“映人仲間”第三回『メイクチーム』
映画『初めての女』の原作『俳人仲間』(新潮社)になぞらえて、本作の監督・小平哲兵が撮影当時のキャスト陣とスタッフ陣を振り返ります。
メイクチーム
三回目は、メイクチームの塚原さん、小浜田くん、小川さんについて書いていこうと思います。
メイクチームのリーダーの塚原さんとは知り合いを通して、現場前に新宿の西口付近の飲み屋で親睦会をしたのが初めだった。

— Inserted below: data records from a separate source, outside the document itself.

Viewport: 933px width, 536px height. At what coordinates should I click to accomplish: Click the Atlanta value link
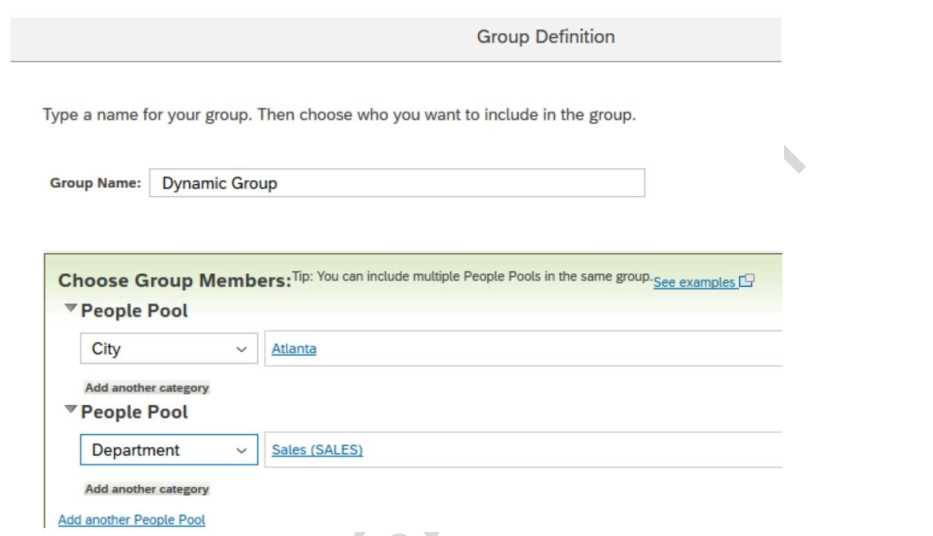(294, 349)
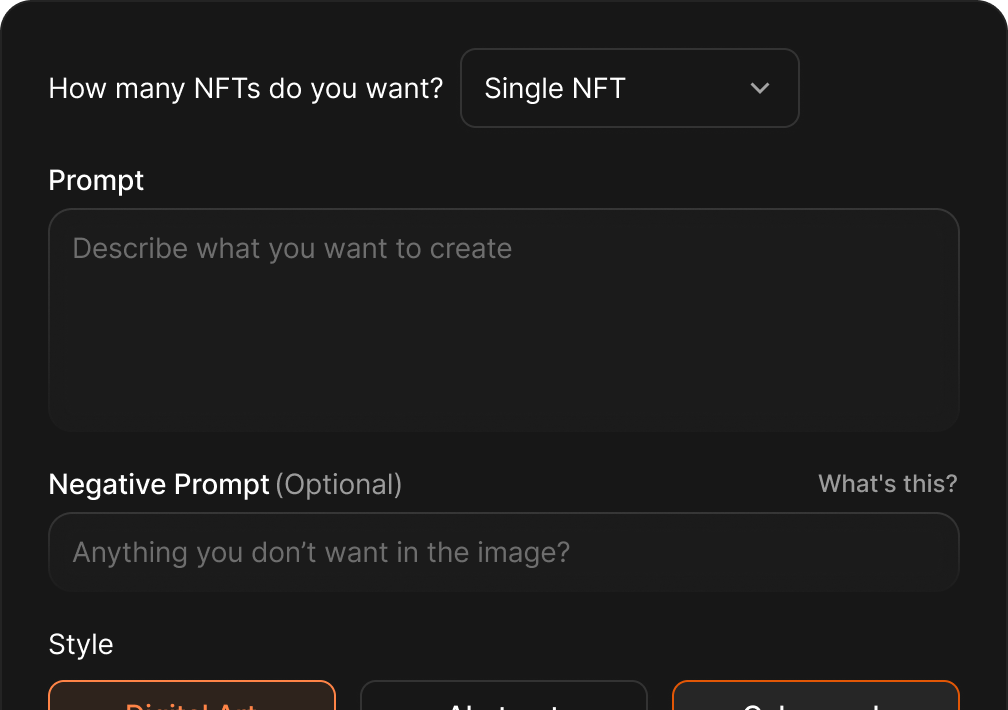The width and height of the screenshot is (1008, 710).
Task: Open the 'What's this?' help link
Action: tap(887, 484)
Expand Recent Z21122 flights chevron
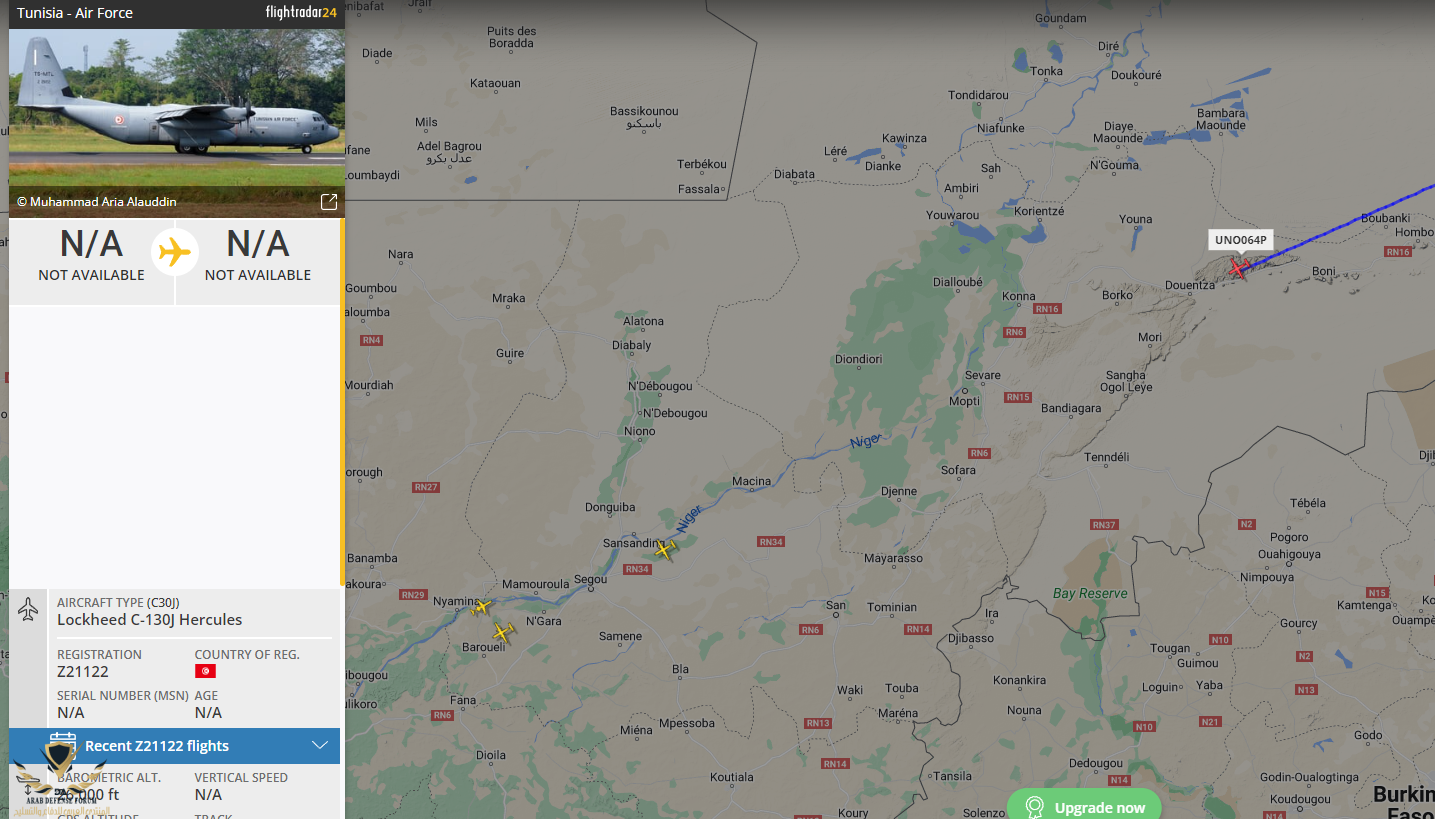Image resolution: width=1435 pixels, height=819 pixels. [320, 745]
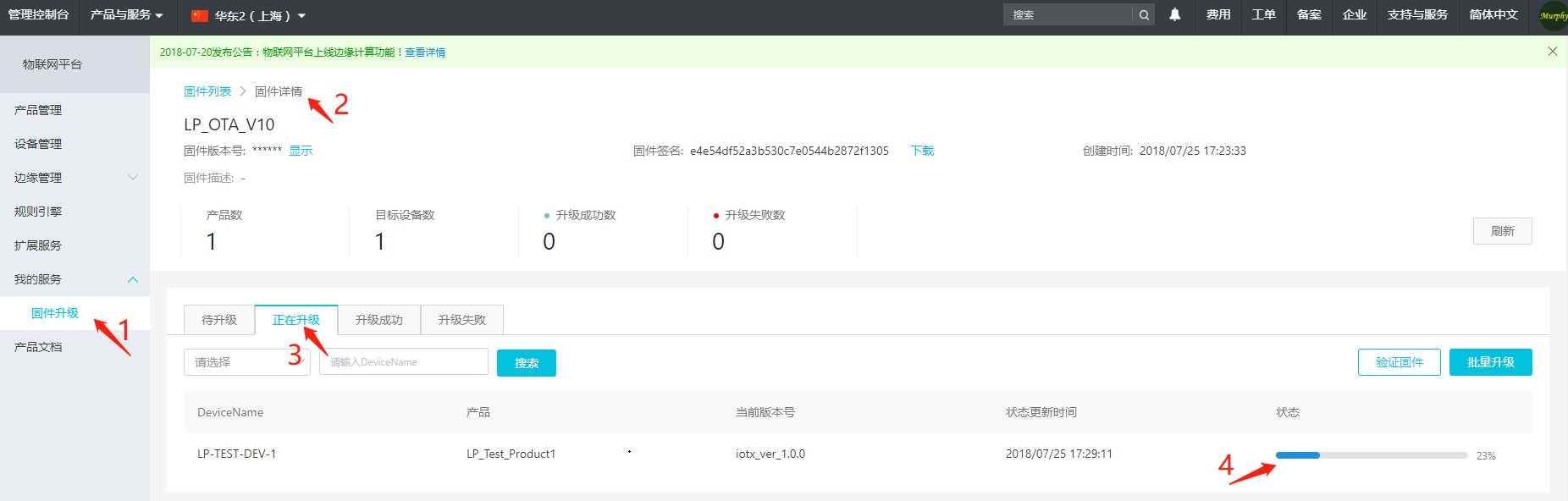Expand the 边缘管理 sidebar section

pos(132,178)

最初から明るく、気さくで、笑顔の絶えない人だなーと僕は思った。
小川さん、小浜田くんも、三人が現場にいると何だか僕が進める事が出来ない状況でも、皆が心朗らかでいられると感じた。
何から何まで……
それは、このメイクチームがあったからこそだ。
小浜田くんは制作部の手伝いまでしてくれ、小川さんは声の出演まで果たしている(孝作にお金の催促をする声)
塚原さんは、メイクの他に着物の管理までお願いした。
つまり、メイクチームとはいいつつも、何から何までやらせてしまったということだ……。
まるでスパイ活動
それでも三人は明るく楽しく現場で過ごしてくれた。これは大きく、頼もしいことだ。
俳優陣に一番近いのはメイクさんだ。
合宿中、小浜田くんと温泉に一緒に入る時や撮影前後の時。俳優陣の不安や不満、普段話している事なんかを具に小浜田くんに聞いたのを憶えている。
まるでスパイ活動だ。
映像に映るもののディティール
【例えば……】
孝作の眉
作品の時間が進む毎に、眉毛を濃くしていって瀧井孝作の成長を表現したり。
玉の口紅
玉の感情に合わせて、口紅の色を変えたり。
菊の薄いメイク
菊との別れのシーン。菊が芸者としての鶴昇と決別する意味を込めて、メイクを薄くしたり。
ムードメイクチーム
どこでも、メイクチームは場を明るくしていたように思える。
正に“ムードメイクチーム”だ。
話は戻りますが 笑
三人のお陰で、陰気で鬱々とした僕自身すらも、現場ではどこか楽しくて笑えた。
また、一緒に作品作りがしたい。